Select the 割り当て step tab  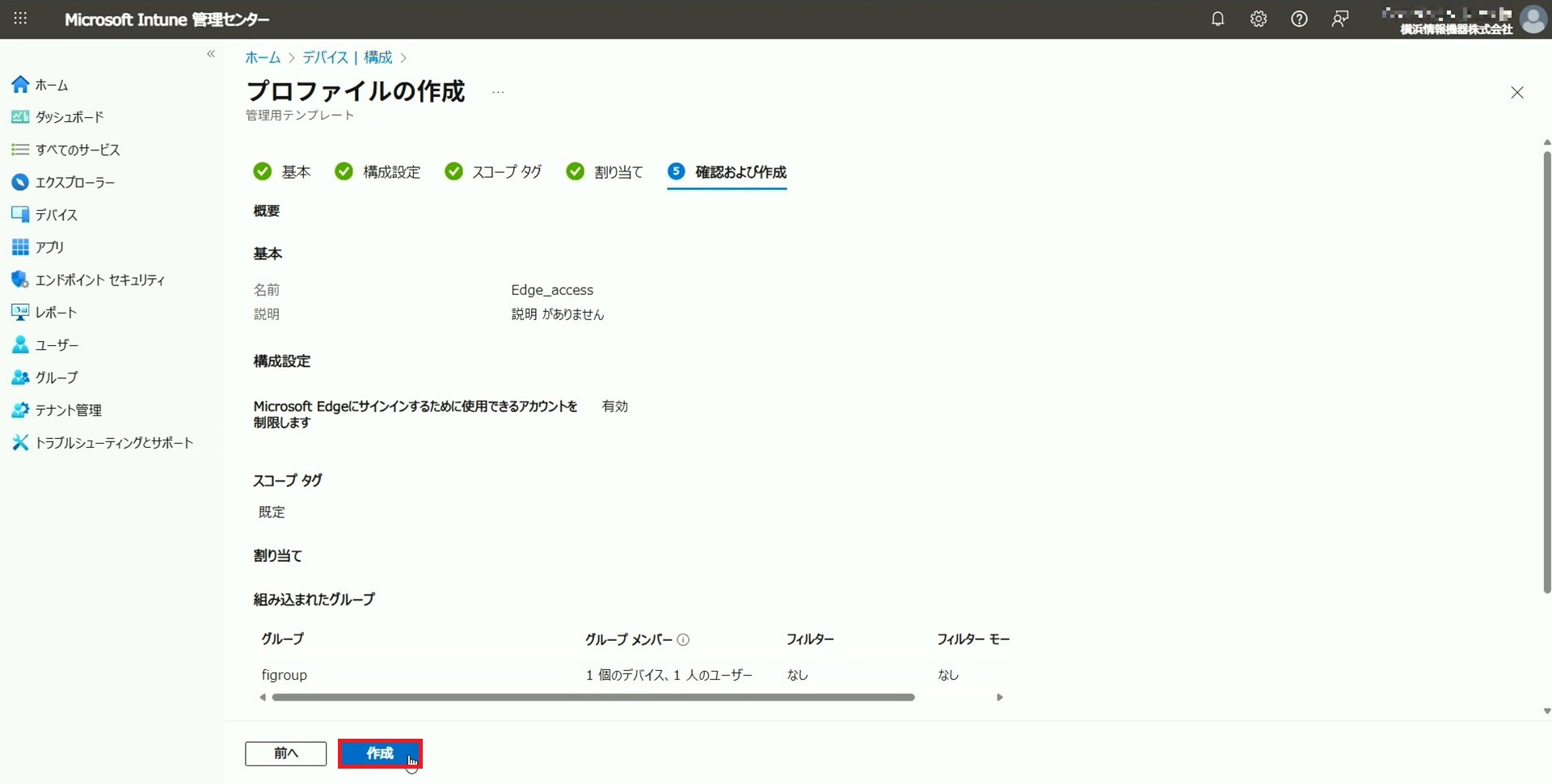(605, 172)
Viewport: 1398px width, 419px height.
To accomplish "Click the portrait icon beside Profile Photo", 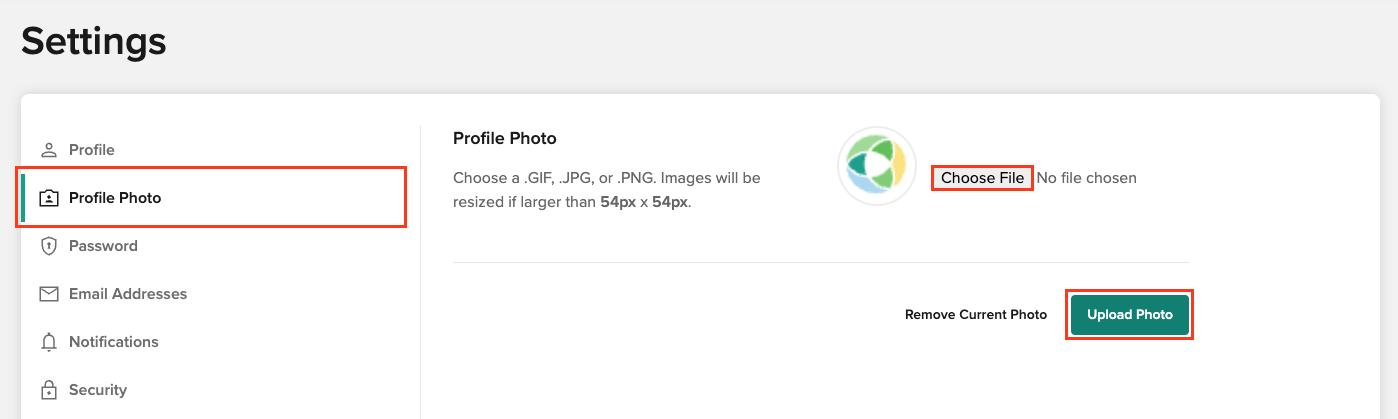I will 48,198.
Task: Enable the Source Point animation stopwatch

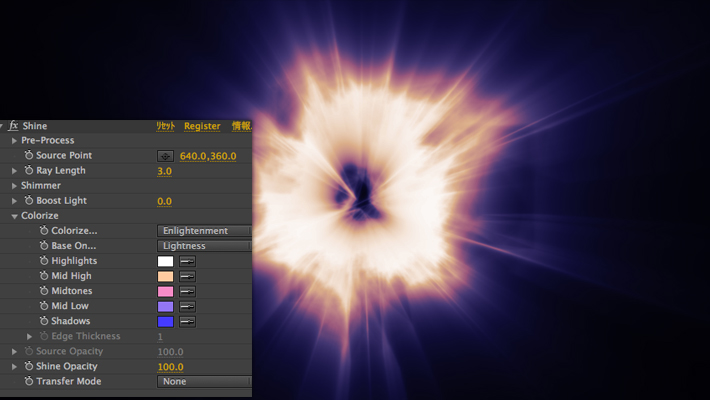Action: [x=28, y=156]
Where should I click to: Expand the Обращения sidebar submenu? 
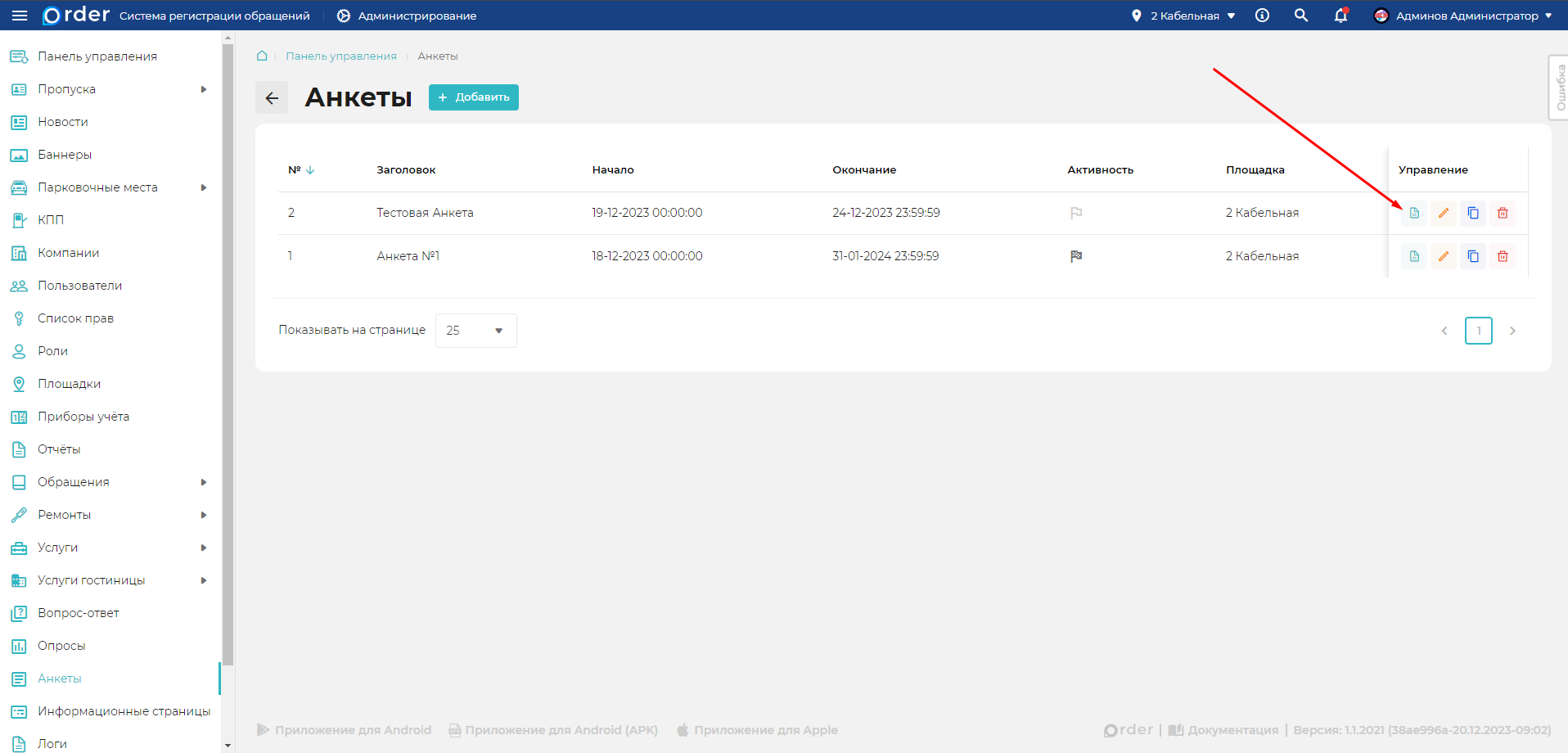pyautogui.click(x=203, y=482)
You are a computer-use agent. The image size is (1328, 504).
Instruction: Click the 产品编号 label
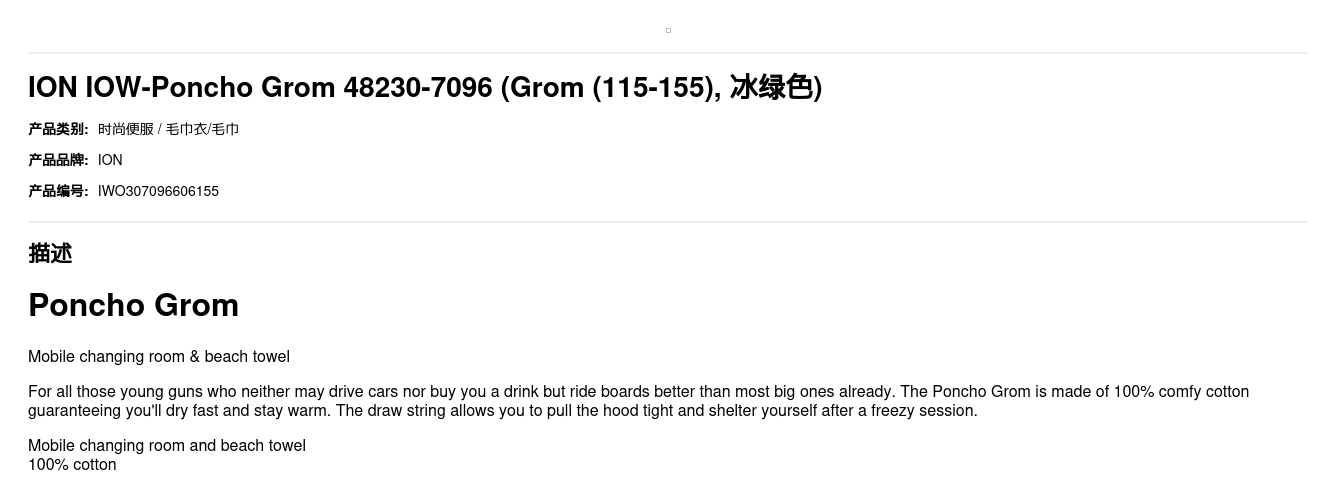pos(58,191)

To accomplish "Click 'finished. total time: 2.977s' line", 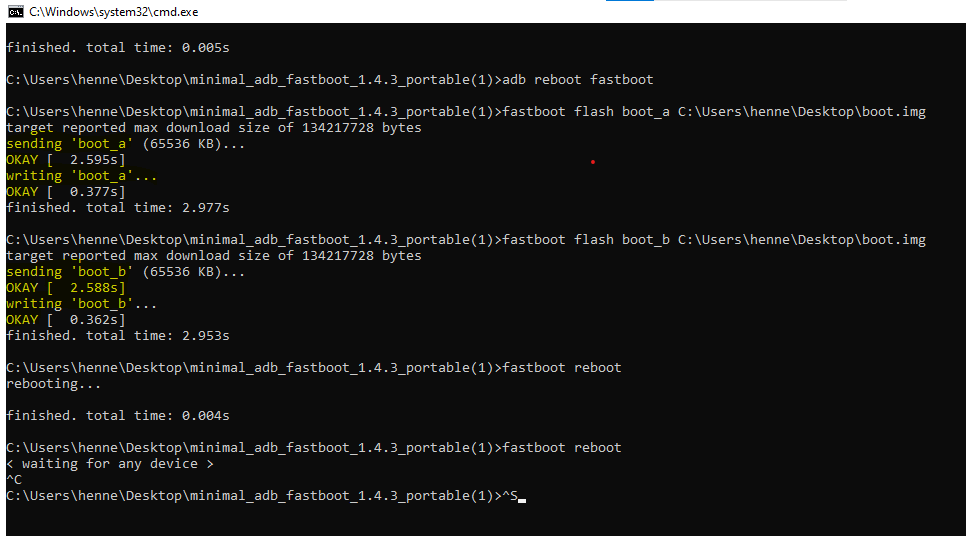I will (118, 208).
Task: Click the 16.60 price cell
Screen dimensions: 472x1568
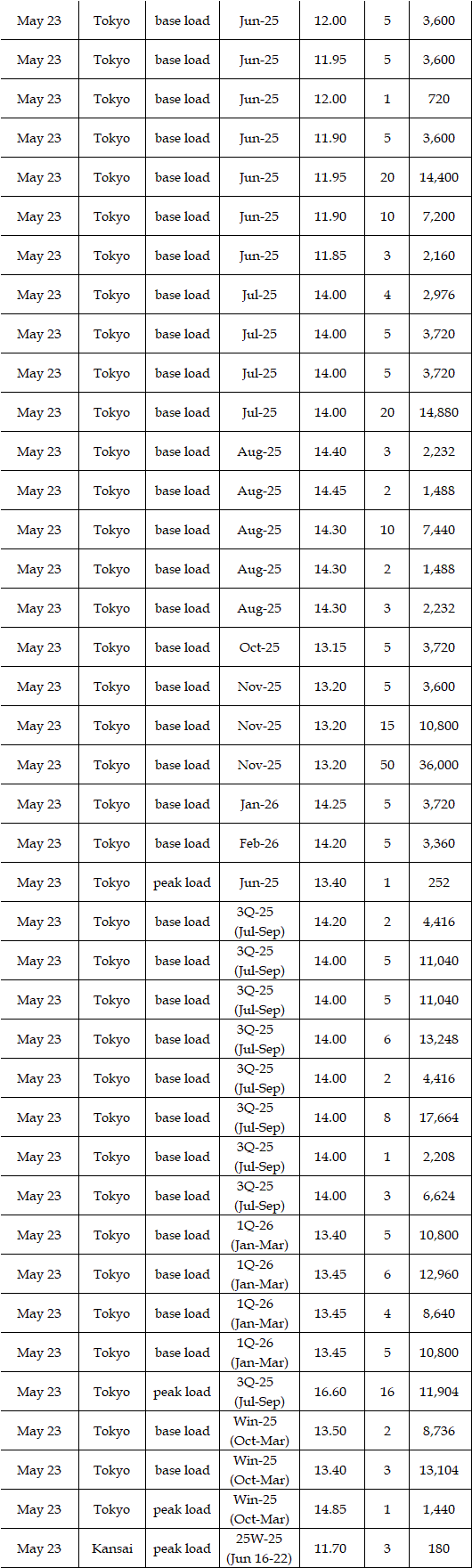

**Work request**
Everything from the line with "Task: Click the 16.60 price cell" through the end of the listing above, both ends included, should be set down exactly; copy nothing else, and skip the pictures.

**Response to this exercise**
Task: Click the 16.60 price cell
Screen dimensions: 472x1568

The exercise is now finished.